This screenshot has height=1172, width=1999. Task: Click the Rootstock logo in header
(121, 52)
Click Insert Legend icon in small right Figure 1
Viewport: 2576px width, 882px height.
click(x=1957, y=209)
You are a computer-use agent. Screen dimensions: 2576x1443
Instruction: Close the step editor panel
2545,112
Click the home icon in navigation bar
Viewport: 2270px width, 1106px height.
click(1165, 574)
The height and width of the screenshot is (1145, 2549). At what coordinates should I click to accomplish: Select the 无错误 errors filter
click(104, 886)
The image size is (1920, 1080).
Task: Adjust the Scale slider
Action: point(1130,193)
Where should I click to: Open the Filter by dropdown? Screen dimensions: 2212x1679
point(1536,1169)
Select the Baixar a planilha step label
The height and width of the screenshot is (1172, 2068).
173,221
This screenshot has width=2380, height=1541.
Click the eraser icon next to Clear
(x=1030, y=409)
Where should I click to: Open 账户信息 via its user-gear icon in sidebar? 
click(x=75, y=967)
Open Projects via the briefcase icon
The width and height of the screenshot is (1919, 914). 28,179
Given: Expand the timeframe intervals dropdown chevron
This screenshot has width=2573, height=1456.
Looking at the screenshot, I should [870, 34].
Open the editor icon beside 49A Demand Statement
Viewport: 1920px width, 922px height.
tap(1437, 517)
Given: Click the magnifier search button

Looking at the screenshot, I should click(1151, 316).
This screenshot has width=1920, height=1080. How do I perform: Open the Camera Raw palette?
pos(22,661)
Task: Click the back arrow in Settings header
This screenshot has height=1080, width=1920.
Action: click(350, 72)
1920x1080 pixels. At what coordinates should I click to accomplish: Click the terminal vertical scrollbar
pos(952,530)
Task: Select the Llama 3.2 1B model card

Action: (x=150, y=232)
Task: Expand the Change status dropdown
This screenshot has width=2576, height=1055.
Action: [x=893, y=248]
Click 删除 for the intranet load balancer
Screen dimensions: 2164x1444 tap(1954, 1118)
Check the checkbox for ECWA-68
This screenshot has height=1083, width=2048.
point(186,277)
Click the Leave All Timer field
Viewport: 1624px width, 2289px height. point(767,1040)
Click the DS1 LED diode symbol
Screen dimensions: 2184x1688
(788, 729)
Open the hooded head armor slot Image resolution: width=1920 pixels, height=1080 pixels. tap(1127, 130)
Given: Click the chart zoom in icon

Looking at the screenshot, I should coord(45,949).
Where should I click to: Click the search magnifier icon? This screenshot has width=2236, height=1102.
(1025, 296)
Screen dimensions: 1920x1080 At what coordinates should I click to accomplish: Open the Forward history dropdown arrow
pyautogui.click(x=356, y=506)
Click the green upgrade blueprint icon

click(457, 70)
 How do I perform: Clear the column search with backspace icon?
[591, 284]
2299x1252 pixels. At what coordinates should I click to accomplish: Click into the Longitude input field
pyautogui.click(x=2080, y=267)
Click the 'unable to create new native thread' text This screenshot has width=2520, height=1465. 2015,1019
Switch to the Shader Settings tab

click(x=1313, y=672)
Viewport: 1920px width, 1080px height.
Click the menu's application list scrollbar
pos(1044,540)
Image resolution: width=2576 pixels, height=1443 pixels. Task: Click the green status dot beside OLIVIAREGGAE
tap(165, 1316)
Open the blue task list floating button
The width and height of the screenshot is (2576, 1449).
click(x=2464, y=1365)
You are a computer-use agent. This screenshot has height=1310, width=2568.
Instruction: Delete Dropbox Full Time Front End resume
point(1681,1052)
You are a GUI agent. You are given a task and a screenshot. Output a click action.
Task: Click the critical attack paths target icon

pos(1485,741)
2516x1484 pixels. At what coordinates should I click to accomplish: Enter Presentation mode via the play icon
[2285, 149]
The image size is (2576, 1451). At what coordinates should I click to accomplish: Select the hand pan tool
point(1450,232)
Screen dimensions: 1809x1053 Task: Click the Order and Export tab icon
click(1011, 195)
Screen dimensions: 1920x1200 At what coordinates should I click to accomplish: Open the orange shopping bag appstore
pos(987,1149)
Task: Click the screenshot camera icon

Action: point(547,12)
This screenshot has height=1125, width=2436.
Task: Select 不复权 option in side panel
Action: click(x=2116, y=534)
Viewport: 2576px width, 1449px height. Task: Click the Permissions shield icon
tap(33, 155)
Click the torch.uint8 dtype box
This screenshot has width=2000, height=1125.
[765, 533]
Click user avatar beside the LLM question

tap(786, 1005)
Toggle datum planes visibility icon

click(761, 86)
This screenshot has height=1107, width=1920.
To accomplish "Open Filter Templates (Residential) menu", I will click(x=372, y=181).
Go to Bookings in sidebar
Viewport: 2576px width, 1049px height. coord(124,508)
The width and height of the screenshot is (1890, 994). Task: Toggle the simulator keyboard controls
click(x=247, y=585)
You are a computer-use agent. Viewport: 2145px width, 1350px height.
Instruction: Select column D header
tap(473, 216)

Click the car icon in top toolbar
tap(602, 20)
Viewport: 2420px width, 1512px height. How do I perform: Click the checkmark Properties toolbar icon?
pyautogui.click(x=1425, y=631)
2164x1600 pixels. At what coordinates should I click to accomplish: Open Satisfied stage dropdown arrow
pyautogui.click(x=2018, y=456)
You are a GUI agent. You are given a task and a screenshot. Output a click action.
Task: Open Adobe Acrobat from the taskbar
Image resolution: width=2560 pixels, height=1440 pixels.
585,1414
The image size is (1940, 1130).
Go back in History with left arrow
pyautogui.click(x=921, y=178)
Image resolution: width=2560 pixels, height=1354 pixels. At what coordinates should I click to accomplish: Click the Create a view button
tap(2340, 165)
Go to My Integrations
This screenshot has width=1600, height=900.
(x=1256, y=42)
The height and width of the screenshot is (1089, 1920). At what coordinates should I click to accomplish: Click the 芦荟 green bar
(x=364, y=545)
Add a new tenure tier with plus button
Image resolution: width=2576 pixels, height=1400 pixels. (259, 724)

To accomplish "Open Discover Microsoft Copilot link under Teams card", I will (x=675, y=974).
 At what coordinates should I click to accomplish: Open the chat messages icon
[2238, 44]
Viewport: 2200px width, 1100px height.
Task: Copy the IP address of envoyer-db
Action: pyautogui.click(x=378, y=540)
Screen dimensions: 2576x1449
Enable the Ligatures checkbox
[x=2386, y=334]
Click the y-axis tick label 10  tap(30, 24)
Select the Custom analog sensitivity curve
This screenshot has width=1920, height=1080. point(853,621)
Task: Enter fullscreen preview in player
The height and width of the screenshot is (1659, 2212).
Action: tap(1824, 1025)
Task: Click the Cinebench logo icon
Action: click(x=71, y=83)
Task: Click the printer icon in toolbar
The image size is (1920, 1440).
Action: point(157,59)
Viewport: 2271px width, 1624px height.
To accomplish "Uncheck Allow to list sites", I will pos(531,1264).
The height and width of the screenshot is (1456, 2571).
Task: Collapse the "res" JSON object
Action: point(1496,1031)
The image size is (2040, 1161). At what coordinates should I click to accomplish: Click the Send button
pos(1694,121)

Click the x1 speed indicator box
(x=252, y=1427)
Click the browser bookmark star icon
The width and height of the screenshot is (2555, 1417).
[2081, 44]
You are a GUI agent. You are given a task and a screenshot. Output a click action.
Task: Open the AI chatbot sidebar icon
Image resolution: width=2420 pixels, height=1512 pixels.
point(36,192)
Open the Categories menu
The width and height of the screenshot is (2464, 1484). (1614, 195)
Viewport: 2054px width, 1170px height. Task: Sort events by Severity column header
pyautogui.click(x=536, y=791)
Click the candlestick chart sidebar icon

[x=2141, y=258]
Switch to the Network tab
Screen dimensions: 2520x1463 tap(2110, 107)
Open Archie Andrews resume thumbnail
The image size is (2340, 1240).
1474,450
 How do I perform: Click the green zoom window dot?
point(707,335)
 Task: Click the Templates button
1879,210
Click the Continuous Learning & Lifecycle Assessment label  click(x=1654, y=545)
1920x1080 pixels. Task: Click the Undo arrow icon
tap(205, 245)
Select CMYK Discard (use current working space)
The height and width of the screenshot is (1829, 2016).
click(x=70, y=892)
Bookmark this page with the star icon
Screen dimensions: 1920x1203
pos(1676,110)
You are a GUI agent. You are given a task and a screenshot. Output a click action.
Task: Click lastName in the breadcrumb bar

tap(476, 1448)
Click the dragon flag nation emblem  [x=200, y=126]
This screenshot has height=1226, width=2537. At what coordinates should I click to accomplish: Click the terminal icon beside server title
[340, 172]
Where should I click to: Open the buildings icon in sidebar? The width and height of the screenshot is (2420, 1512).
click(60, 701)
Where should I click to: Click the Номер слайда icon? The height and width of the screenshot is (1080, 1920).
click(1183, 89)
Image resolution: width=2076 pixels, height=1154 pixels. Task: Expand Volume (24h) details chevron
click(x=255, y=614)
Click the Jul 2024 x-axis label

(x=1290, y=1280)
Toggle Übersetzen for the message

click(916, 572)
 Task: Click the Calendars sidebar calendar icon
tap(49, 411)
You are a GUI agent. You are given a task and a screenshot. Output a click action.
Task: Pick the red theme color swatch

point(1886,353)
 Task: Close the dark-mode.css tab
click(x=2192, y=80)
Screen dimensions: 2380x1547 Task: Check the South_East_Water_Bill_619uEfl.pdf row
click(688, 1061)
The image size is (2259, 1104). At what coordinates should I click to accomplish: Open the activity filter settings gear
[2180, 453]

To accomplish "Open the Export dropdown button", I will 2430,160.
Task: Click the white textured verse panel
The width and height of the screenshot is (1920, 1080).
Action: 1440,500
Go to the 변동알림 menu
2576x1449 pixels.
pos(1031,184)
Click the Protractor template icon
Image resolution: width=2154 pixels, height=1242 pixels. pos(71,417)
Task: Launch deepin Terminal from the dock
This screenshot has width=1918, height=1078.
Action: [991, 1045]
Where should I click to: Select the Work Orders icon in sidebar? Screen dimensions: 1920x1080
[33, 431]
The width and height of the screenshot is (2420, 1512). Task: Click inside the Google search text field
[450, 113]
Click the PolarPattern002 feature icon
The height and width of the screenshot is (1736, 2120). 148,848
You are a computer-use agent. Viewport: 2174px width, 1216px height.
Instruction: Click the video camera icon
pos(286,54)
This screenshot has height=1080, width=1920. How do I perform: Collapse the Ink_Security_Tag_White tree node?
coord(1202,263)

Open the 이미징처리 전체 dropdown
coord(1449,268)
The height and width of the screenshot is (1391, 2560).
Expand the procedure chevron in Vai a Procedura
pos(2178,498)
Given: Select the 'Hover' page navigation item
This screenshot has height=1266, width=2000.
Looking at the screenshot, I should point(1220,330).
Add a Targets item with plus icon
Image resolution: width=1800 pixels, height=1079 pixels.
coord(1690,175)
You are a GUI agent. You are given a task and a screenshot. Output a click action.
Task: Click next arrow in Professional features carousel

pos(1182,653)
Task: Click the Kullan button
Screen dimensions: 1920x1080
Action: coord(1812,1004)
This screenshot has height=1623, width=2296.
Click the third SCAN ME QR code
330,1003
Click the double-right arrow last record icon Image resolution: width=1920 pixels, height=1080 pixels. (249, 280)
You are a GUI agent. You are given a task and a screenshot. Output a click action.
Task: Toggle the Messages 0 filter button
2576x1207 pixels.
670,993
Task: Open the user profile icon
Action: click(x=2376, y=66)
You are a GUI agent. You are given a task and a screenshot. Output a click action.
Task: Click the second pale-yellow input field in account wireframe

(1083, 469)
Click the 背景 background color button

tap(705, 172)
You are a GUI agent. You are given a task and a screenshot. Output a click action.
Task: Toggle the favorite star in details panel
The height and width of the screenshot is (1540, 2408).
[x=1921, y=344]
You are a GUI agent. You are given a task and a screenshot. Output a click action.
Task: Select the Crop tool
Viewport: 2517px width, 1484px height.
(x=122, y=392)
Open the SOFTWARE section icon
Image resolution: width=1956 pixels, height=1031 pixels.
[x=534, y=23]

○ ○ ○ ○ ○ ○ ○

Take every line from the data above that holds "right" and copy it out.

_Your solution_
Click Insert Legend icon in small right Figure 1
Click the double-right arrow last record icon Image resolution: width=1920 pixels, height=1080 pixels. (249, 280)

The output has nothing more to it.